This thread is inspired by Alessan’s post in the NPR 's top 100 list thread:
[RIGHT](italics added)[/RIGHT]
I’ve decided to test what I’ll dub The Alessan Hypothesis.
So fellow dopers, if forced to choose one single work (no you can’t nominate all of The Demon Princes or the Tales of the Dying Earth or any other of Vance’s series) from Vance’s career which one would you choose and why?
I’ll start by putting up Suldrun’s Garden (the first book of the Lyonesse series). While it suffers from being only the first instalment of a trilogy its merits outweigh this and it gets my vote for the rich setting, well drawn characters and interesting plot.

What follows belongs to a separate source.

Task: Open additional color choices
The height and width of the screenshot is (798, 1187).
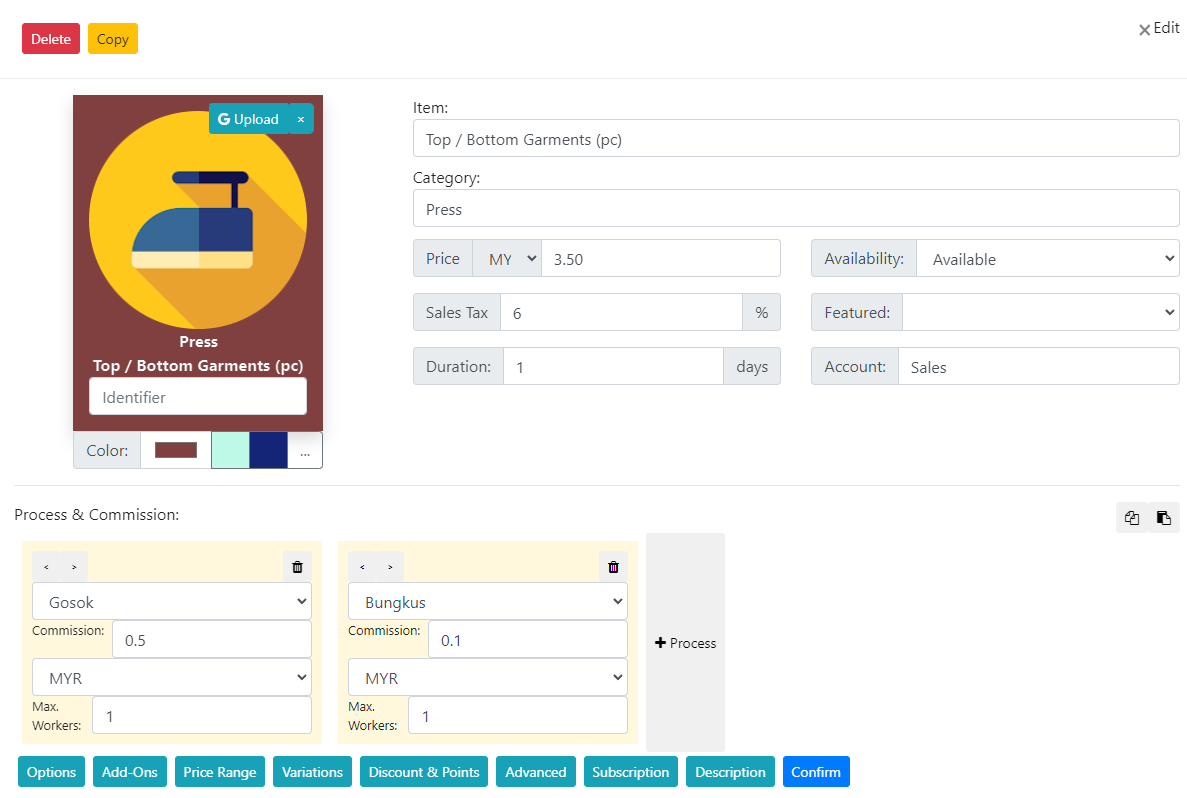Action: pos(305,450)
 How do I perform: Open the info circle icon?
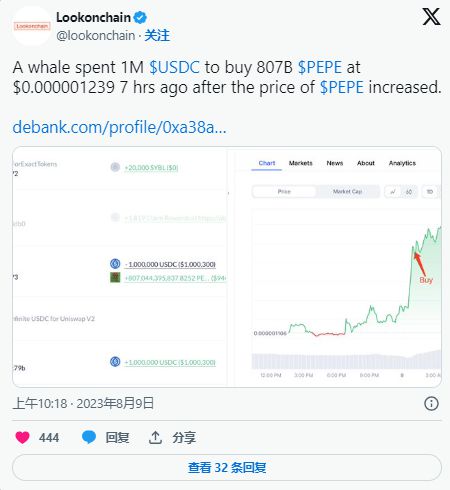coord(431,404)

I am very partial to the Lyonesse series myself, but I think The Moon Moth is the quintessential Vance story. It is lyrical, eloquent, intelligent, erudite and exotic and a good mystery as well.
I’ll go with two of the suggestions already put forward.
The Dragon Masters was also my first Vance and I’d nominate it, except it is really more of a novella and in this case I think it suffers as a story just a bit for it. Suldrun’s Garden is a much more developed work and probably the better choice, even the though I have more sentimental attachment to the novella.
City of the Chasch. (Although I like the last, The Pnume better, if only to watch man-of-action Adam Reith attempt to impose his will on the shadowy and elusive Pnume, and for a lovely scene set on a cog during a storm at sea.)
Myself, I’d pick The Dying Earth, although I have a certain fondness for the goofy Showboat World.